Understanding Stable Relationships

Few studies have explored the dynamics of sexual communication and control between couples. More research is needed to understand how to help couples develop safe, respectful, mutually satisfactory sexual relationships.

Increasing Women's Options

The enthusiastic response to the female condom in studies and pilot projects throughout the developing world confirms the urgent need for HIV/STD methods that women can initiate and control. Female condoms are a promising option, but their cost has limited their availability to all but a handful of countries. Research to develop microbicides that protect women against HIV and other STDs and simultaneous efforts to improve access to affordable female condoms must be a top priority for prevention programs.

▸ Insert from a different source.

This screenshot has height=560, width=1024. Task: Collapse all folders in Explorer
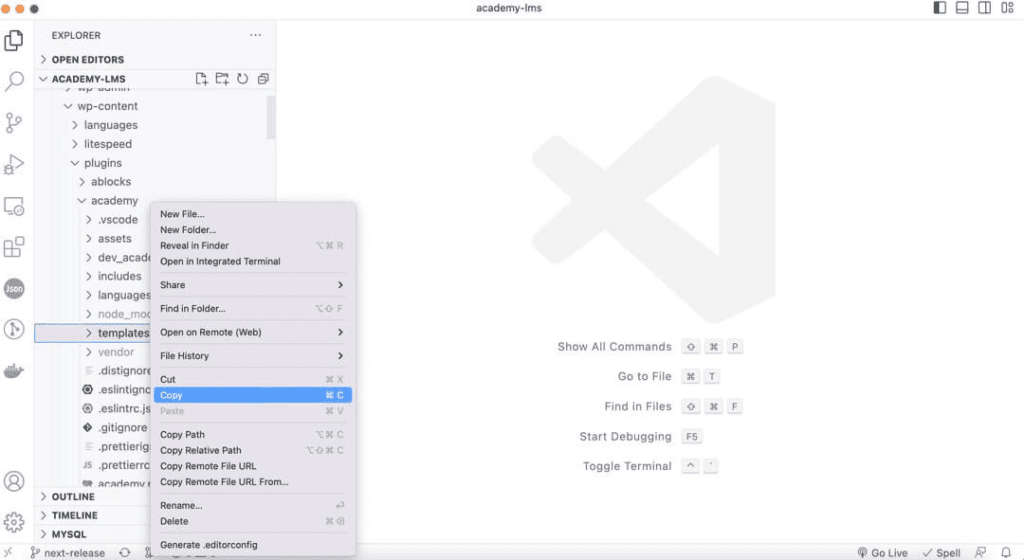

Integrating Reproductive Health

The promise of integrating family planning, HIV and STD prevention, and STD treatment services to reach millions of women through family planning, maternal-child health and primary health care clinics has yet to be realized. Obstacles include inadequate resources, providers' reluctance, a lack of clear technical guidance on how to provide integrated services in different settings, and an emphasis on treating and counseling women rather than couples. Operations research is needed to address these constraints to achieving a truly integrated approach to reproductive health.

Empowering Women

In many developing countries, women's vulnerability to HIV/AIDS will continue without fundamental changes in their social, economic and legal status. Income-generating activities linked with HIV/AIDS prevention can empower some women to protect themselves from infection, but the scope of such activities is far too small to have a significant impact on the status of women in society as a whole or on the spread of the epidemic among women. Political commitment, human and financial resources, and true collaboration among health and development agencies and organizations are required to empower women through legal reform, education and greater access to employment and credit.

References

  1. Dadian MJ (1997). Inclusive Prevention Efforts Fight Stigma in Rural India. AIDScaptions 4(1):48-51.
  2. AIDSCAP Women's Initiative (1997). A Transformation Process: Gender Training for Top-Level Management of HIV/AIDS Prevention (report). AIDSCAP/FHI, Arlington, Virginia.
  3. Henry K (1997). Saving a Generation: Ethiopian Youth Rally to Prevent HIV/AIDS. AIDScaptions 4(1):32-35.
  4. Chomsookprakit C. Life with Hope: HIV-Positive Support Group Helps Others Avoid Infection. AIDScaptions 3(3):39-41.
  5. AIDSCAP Women's Initiative (1996). One Strong Voice: Writings on Women and HIV/AIDS. AIDSCAP/FHI, Arlington, Virginia.
  6. The Female Condom: From Research to Marketplace (conference proceedings). AIDSCAP/FHI, Arlington, Virginia.
  7. AIDSCAP Women's Initiative (1997). A Transformation Process: Gender Training for Top-Level Management of HIV/AIDS Prevention (manual). AIDSCAP/FHI, Arlington, Virginia.
  8. AIDSCAP Women's Initiative (1997). Dialogue: Expanding the Response to HIV/AIDS. A Resource Guide. AIDSCAP/FHI, Arlington, Virginia.